One by one, each of the layers of immunity Pinochet had created for himself was pierced. Application of the amnesty law fell in 1999 to the doctrine of "disappearance" as an ongoing crime.8 By the time of Pinochet's return to Chile in March 2000, the former dictator's appointees on the bench were in a minority. Basing its decision on the seriousness of the evidence against him, the Supreme Court lifted Pinochet's parliamentary immunity, obliging him to face trial. In the new political climate, transfer of the case to a military court composed of his former subordinates was never seriously contemplated.

Finally, with his immunity in tatters, only humanitarian considerations saved the former tyrant from prosecution and probable conviction. On July 9, 2001, the Sixth Chamber of the Santiago Appeals Court suspended the criminal proceedings against Pinochet, ruling by two votes to one that "moderate vascular dementia" disqualified him from trial. Within days, he had announced his retirement from the Senate and from public life. When the Supreme Court confirmed the appellate decision one year later, it was already clear that the former dictator would never have to face prosecution.9 But it was equally clear that his political career was over and his legacy seriously tarnished.


2 The decree provided amnesty for criminal acts committed between the day of the coup and March 10, 1978, the day the state of siege was lifted. At least 2,269 (82 per cent) of the junta's victims died or "disappeared" during this period.

3 The National Directorate of Intelligence (Dirección de Inteligencia Nacional , DINA) was a secret police force whose director, Col. Manuel Contreras, answered directly to Pinochet.

4 The Letelier-Moffitt case was expressly excluded from the amnesty decree, chiefly as a result of pressure by the U.S. government.

5 The case was the abduction and murder in 1985 of José Manuel Parada, an archivist at the Catholic Church's human rights organization; Manuel Guerrero, a teacher; and Santiago Nattino, a graphic artist.

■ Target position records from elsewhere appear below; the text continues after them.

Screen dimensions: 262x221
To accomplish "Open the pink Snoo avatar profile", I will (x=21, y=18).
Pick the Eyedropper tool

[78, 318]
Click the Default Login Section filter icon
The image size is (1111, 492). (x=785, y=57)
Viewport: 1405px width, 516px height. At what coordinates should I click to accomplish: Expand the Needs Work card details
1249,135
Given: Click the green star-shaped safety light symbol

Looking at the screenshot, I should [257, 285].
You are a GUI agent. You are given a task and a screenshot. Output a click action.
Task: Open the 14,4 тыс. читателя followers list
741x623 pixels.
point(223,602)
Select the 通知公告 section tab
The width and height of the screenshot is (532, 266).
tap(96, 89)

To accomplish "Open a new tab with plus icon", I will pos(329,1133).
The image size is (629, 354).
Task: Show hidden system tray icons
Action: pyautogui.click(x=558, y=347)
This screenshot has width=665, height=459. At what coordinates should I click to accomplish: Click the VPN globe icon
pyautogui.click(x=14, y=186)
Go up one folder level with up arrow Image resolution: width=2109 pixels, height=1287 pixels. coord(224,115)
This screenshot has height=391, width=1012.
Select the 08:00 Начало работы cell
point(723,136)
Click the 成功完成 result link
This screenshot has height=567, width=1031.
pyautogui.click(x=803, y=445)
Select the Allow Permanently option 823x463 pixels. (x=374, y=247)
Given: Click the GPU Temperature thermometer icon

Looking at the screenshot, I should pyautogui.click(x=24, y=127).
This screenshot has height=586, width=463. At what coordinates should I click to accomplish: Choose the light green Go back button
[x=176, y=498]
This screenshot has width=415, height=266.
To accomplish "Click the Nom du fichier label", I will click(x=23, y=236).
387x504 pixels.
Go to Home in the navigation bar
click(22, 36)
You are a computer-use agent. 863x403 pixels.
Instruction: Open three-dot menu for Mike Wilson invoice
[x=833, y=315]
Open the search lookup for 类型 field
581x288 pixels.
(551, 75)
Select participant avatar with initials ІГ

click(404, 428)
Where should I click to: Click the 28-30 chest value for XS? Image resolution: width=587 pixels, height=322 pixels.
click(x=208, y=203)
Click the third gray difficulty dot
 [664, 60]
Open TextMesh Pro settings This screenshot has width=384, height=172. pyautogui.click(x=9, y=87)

The case was called Caso Degollados (slit-throats case), because of the gruesome way in which the victims died.

6 Later, General Izurieta played an important role in persuading the general to cooperate with the Chilean courts.

7 As President Frei stated: "All our efforts to get Senator Pinochet home have had a sole objective: that it should be the Chilean courts not those of another country that apply the law." Quoted in Human Rights Watch World Report 2001 (New York: Human Rights Watch, 2000), p.110.

8 See discussion below. Relying on this doctrine, the Second Chamber of the Supreme Court in June 1999 unanimously upheld the prosecution on kidnapping charges of former hard-line general Sergio Arellano Stark, and four other army officers in the "Caravan of Death" case. It was a particularly egregious episode of multiple executions and "disappearances" in October 1973 that implicated soldiers allegedly acting with special authority from Pinochet himself. For a detailed discussion of the legal effects of the amnesty, see Human Rights Watch, When Tyrants Tremble: The Pinochet Case (New York: Human Rights Watch, October 1999), pp. 38-43.

9 Other judicial proceedings followed, however. On October 7, 2002, the Santiago Appeals Court rejected a request for Pinochet´s parliamentary immunity to be removed as a prelude to his extradition to Argentina to stand trial for the car-bomb murder of former army commander-in-chief Carlos Prats and his wife Sofía Cuthbert, in September 1974 in Buenos Aires. On August 27, 2003, the same court rejected a similar request in connection with the Calle Conferencia case (the abduction and "disappearance" of twenty members of the Communist party in May 1976).